### [INSTRUCTION]
Starting with the line that contains "You are a computer-use agent. Screen" and going on through the end of the material, write those lines out again, requests included, adding 12 to each coordinate in the answers.

### [AVAILABLE RECORDS]
____________
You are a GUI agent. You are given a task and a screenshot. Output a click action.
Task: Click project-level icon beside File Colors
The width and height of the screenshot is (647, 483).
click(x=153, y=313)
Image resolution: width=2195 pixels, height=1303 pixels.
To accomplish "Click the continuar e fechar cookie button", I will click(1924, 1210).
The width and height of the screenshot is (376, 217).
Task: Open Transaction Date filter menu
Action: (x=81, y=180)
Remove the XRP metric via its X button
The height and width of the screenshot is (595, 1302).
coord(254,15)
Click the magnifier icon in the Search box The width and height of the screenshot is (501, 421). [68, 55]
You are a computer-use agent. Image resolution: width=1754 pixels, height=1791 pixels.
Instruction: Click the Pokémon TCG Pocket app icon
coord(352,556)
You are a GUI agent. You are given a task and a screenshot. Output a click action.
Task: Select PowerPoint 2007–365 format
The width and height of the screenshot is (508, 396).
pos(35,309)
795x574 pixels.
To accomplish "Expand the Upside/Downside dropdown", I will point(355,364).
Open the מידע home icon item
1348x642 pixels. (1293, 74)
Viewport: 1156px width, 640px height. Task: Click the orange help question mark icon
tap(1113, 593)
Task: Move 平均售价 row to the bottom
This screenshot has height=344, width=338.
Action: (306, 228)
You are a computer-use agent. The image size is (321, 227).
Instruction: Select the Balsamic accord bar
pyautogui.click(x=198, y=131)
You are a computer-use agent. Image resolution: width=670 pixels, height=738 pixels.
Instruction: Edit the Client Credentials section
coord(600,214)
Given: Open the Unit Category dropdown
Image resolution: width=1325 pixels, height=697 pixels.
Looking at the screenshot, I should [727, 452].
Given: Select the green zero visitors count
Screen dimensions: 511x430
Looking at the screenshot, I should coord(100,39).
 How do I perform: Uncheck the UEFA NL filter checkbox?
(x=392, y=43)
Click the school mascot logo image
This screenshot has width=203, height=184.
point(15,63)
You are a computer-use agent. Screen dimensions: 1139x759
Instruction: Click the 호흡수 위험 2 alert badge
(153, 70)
____________
### [SOLUTION TO THE PROBLEM]
You are a computer-use agent. Screen dimensions: 1139x759
Instruction: Click the 호흡수 위험 2 alert badge
(165, 82)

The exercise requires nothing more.